Analysis roadmap

This is a general guideline and should not be followed literally. See table guidelines for style.

General map

  1. Pre-analysis work
    1. Create or get DAG
    2. Data validation (use test frame work and data quality tools in SAS) and automated tests against extracted data
      1. Anytime any type of import of data is done, ensure none of the fields were truncated (easy in SAS for truncation to occur).
      2. Ensure no records are missing from any data subsets that are created.
    3. Get all covariates in DAG + our standard covariates in an analytics dataset
    4. Test analytic dataset (use test frame work) and write automated tests against final datasets
      1. In SAS: Use test frame work, test code should run separate from main code
      2. In Stata: Use assert statements.
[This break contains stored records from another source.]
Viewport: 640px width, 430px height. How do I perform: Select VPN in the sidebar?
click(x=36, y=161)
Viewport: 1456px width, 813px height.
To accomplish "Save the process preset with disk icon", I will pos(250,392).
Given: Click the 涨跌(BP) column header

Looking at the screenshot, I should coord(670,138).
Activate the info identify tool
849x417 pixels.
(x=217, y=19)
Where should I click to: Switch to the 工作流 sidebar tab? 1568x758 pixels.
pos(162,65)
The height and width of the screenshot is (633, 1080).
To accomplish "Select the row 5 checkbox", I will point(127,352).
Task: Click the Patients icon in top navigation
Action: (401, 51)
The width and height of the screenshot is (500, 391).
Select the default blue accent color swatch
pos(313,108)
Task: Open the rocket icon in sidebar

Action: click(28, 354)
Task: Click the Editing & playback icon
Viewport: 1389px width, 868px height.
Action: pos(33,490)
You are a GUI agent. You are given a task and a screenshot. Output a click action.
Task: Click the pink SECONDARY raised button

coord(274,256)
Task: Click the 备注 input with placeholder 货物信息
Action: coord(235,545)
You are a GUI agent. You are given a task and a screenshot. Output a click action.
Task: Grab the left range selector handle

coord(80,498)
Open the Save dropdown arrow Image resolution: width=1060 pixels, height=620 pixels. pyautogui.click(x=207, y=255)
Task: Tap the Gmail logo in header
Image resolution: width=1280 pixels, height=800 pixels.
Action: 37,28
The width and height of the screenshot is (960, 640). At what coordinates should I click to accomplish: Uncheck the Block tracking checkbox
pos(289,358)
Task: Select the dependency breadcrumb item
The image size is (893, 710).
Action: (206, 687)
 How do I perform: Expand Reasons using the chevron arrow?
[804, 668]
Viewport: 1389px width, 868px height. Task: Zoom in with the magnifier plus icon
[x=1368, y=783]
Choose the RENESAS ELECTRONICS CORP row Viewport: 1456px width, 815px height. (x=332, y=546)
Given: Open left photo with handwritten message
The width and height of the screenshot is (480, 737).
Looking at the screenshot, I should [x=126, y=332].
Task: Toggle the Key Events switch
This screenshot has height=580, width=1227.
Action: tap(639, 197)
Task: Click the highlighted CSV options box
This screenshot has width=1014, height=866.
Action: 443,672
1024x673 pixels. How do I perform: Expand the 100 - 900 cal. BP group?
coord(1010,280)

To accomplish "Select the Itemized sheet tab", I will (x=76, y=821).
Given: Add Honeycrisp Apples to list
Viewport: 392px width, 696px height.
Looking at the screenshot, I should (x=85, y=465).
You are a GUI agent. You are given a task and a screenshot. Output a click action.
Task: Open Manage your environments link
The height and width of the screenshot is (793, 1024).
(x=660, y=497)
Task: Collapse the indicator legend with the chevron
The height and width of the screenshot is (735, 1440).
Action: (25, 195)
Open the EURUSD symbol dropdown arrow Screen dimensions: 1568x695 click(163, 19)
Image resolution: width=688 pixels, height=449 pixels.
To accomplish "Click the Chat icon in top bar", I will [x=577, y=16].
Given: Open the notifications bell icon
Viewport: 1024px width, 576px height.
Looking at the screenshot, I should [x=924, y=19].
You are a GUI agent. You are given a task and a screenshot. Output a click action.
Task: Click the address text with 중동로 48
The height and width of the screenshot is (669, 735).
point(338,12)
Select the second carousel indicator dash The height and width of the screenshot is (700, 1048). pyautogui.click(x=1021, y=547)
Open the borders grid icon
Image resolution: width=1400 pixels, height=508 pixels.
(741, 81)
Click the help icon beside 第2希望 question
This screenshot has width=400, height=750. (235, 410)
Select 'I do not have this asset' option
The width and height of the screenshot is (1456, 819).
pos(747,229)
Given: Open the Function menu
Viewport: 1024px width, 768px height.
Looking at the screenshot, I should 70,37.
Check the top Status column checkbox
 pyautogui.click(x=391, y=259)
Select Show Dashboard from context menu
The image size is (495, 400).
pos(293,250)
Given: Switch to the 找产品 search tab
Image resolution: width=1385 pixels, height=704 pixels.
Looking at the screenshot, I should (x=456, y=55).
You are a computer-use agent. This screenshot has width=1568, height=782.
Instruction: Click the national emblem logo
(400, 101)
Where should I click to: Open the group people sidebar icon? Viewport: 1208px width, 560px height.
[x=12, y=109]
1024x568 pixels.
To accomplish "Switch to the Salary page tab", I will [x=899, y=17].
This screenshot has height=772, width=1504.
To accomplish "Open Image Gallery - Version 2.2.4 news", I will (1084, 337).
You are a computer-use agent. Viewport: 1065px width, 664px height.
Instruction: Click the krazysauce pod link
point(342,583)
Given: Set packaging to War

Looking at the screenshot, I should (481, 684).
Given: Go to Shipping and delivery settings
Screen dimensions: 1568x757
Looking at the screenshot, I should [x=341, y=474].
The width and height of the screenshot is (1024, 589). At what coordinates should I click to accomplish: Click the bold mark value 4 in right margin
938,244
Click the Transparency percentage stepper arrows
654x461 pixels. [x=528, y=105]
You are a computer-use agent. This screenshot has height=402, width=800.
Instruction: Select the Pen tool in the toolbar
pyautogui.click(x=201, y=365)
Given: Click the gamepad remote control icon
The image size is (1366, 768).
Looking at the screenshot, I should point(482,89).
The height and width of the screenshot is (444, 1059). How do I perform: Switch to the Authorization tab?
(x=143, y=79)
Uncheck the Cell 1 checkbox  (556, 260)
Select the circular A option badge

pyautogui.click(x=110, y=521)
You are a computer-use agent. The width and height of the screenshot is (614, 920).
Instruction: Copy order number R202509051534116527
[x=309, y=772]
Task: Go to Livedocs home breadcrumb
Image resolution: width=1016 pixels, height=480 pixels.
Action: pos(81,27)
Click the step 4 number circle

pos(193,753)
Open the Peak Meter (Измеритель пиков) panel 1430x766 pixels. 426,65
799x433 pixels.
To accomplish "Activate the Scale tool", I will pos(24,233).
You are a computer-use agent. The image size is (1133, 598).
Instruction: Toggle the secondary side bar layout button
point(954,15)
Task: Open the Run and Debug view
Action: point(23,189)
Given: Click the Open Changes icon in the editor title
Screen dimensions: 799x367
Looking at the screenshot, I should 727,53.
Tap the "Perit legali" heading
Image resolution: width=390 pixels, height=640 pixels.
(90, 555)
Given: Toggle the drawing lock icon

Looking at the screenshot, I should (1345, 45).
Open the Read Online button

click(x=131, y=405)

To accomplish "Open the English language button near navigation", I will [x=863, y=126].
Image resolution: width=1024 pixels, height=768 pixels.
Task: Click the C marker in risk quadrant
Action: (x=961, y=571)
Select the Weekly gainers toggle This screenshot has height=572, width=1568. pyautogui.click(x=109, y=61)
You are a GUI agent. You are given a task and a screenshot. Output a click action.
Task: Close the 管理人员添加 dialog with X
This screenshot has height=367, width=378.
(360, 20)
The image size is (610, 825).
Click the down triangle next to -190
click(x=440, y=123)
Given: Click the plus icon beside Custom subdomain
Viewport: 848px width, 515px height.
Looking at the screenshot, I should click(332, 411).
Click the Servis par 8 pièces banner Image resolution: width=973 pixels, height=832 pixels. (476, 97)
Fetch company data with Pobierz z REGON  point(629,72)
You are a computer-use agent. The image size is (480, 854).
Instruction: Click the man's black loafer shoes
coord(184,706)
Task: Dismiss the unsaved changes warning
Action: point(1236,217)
If you make a decision about analysis bases on the data, then roll this into a runtime assert.
  2. Exploratory analysis = used for face validation and building model
    1. Descriptive tables
      1. Covariates by exposure status
      2. Covariates by outcome status
    2. Rate tables by outcome (if cohort design)
      1. Overall, age-standardized to Canadian population (gender-standardized and/or stratified by gender; also stratified by RHA): Numerator is outcome, denominator from source population
      2. Stratified by region, other relevant factors
    3. Univariate analysis
      1. Association between exposure and covariates (use univariate_analysis.ado Stata program)
      2. Association between outcome and covariates (use univariate_analysis.ado Stata program)
    4. Model building, base this on broadest exposure and broadest outcome group(s)
      1. Association between exposure and outcome (use change_in_estimate.ado Stata program)
        • Crude
        • Adjusted for each individual covariate (with change in estimate)
      2. Check for effect modifiers (association between exposure and outcome stratified by each individual covariate level + likelihood ratio test) (use test_interaction.ado Stata program)
      3. Model is built based on
        • Prior information and associations (DAG), confirm that the associations are as expected
        • Other confounders (based on associations, change in estimate, and not being an effect modifier)
        • Stratification by effect modifiers
    5. Model verification (after building model)
      1. Check for effect modifiers in adjusted model: Association between exposure and outcome adjusted for the model; take each covariate out of the model individually and stratify by that and perform likelihood ratio test. (use test_interaction.ado Stata program)
  3. Detailed analysis = meat on the bones, looping over all reasonable permutations of stratification groups, exposures and outcomes.
    • Detail depends on study and proposed sensitivity analyses.

Specific analysis notes

  • Proportional hazards models, stcox should run using the efron tiebreaker
  • When matching is done, all analysis should be in the matched set:
    • Logistic regresssion becomes conditional logistic regression, clogit, and group needs to be used
    • Other analysis, like stcox, should use the strata option instead
  • For incidence rate ratios
    • If rates are counts, use ir
    • If rates are for time-to-event, use stir
24/08/2018